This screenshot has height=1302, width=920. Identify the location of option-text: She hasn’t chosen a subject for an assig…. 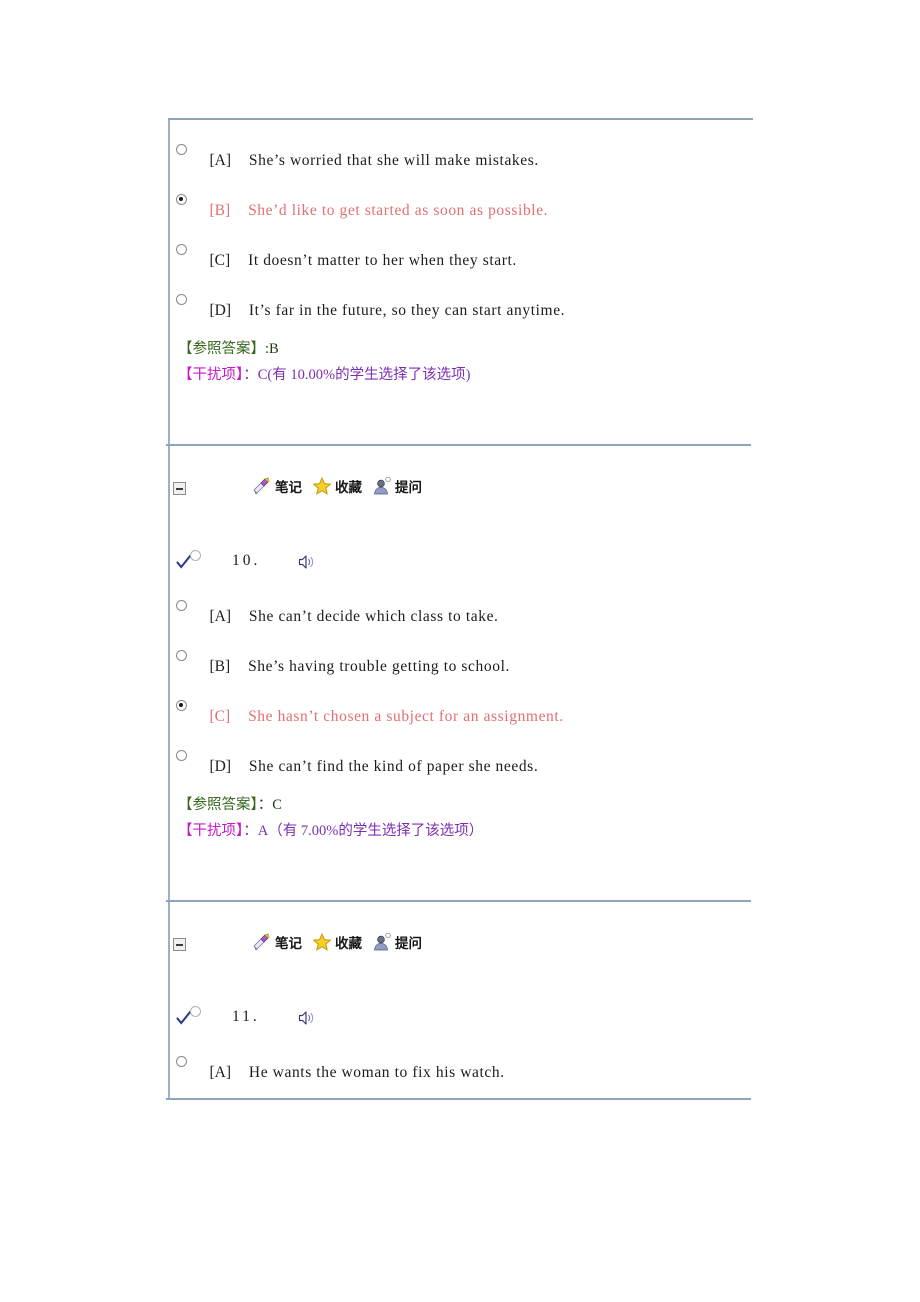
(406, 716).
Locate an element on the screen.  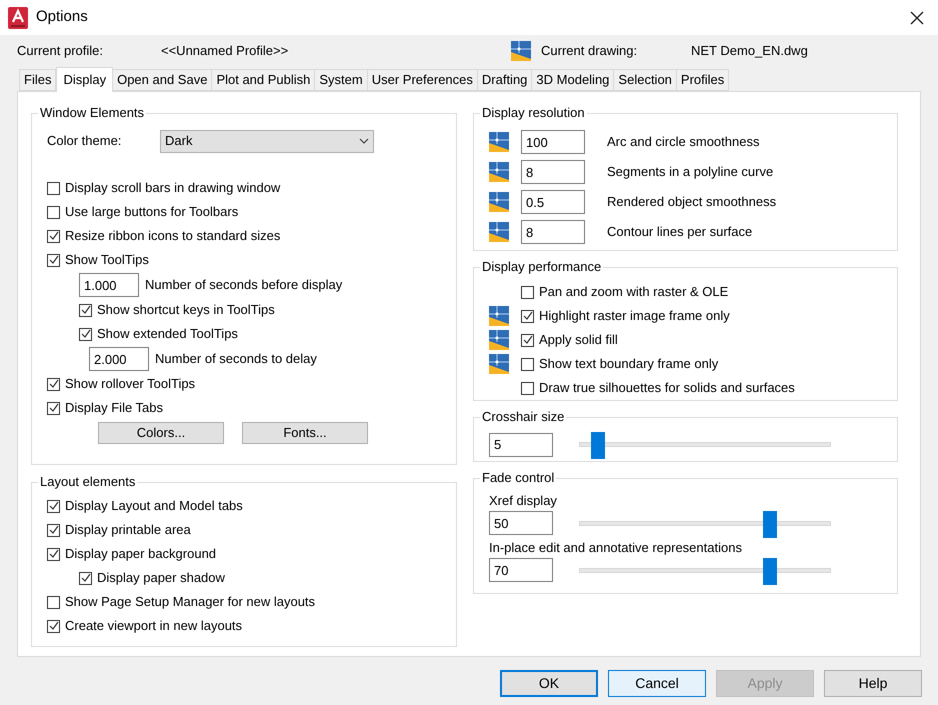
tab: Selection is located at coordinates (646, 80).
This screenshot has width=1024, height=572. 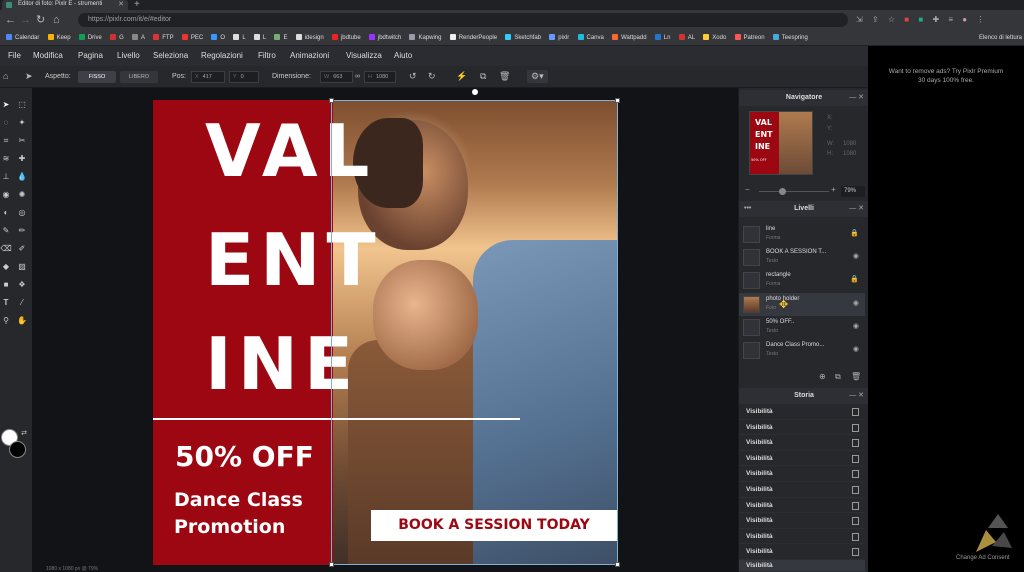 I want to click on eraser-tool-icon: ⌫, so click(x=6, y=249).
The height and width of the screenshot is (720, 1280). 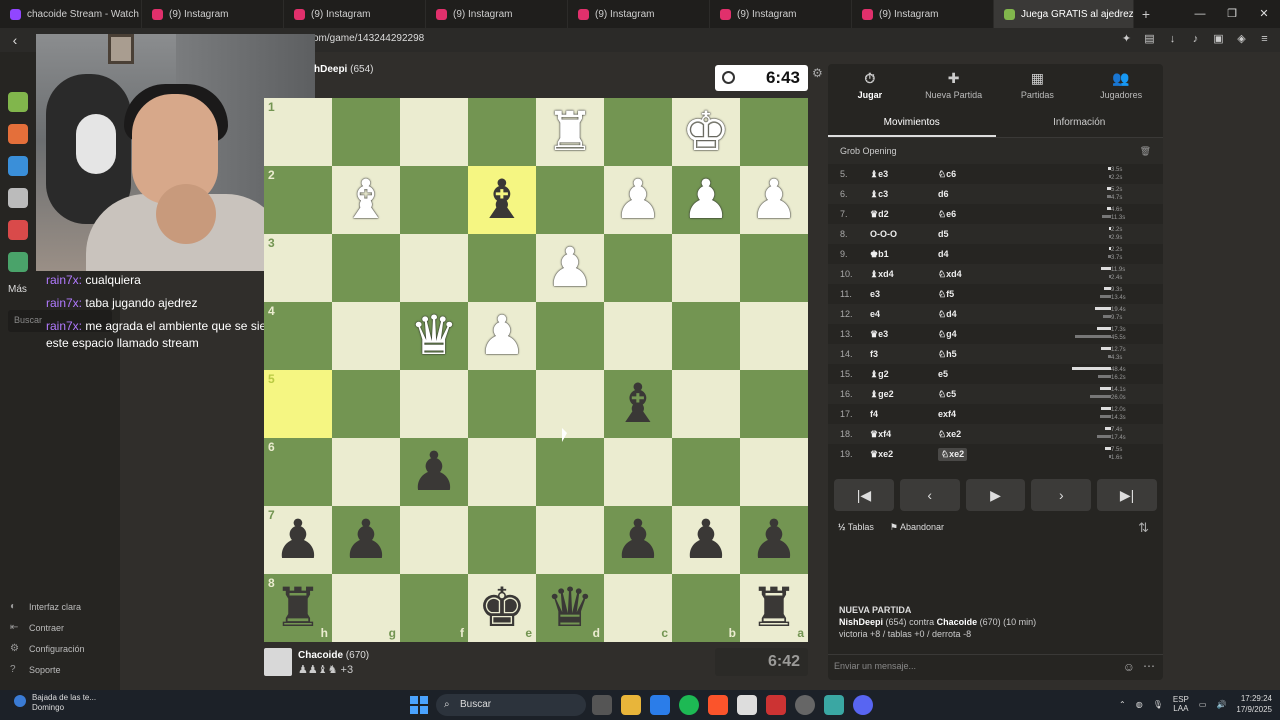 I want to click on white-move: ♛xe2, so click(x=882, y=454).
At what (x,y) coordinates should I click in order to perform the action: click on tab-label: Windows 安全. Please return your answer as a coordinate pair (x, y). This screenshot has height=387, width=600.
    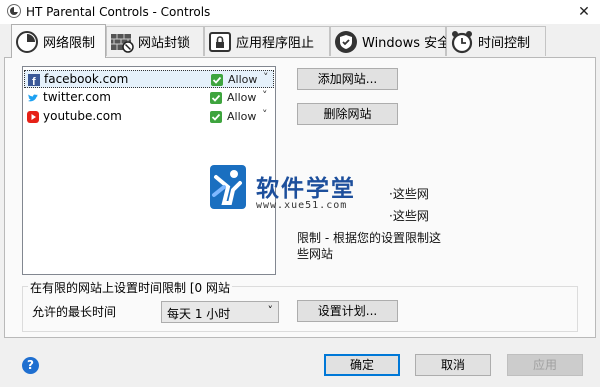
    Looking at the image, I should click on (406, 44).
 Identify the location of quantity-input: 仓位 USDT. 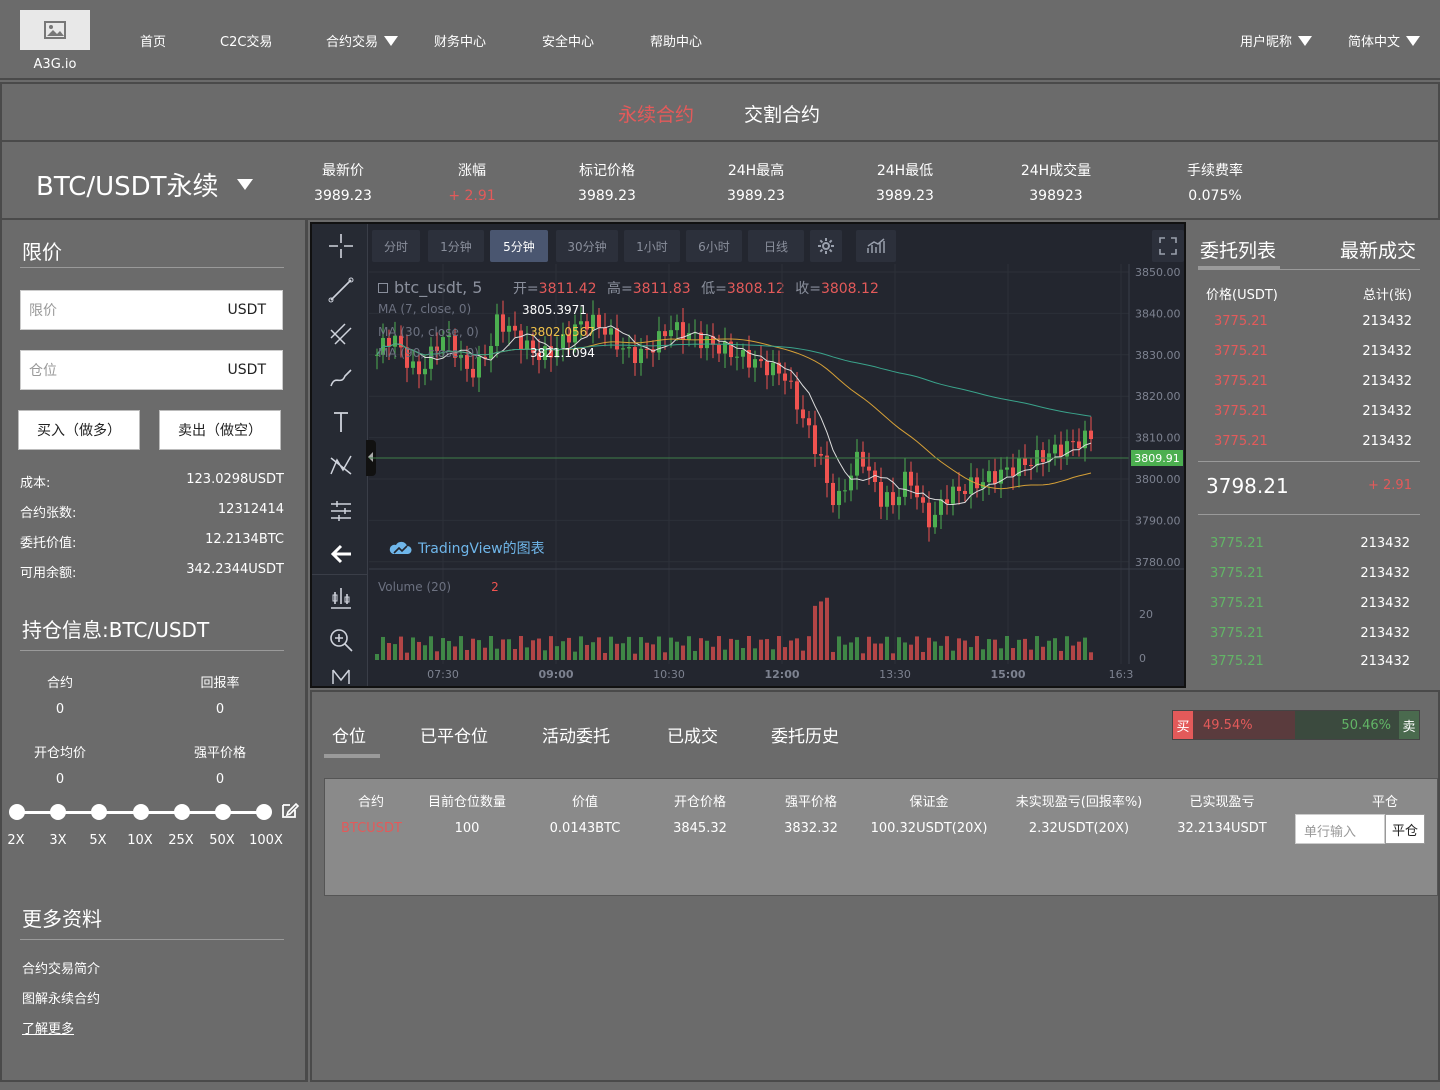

########

◆ **Work instructions**
Reproduce the rows exactly as they appear, from the one containing "At what (x,y)" through the end of the rows above, and leave the pictures out.

◆ **Finished task**
At what (x,y) coordinates should I click in order to perform the action: click on tab-label: Windows 安全. Please return your answer as a coordinate pair (x, y). This screenshot has height=387, width=600.
    Looking at the image, I should click on (406, 44).
 Identify the location of quantity-input: 仓位 USDT. 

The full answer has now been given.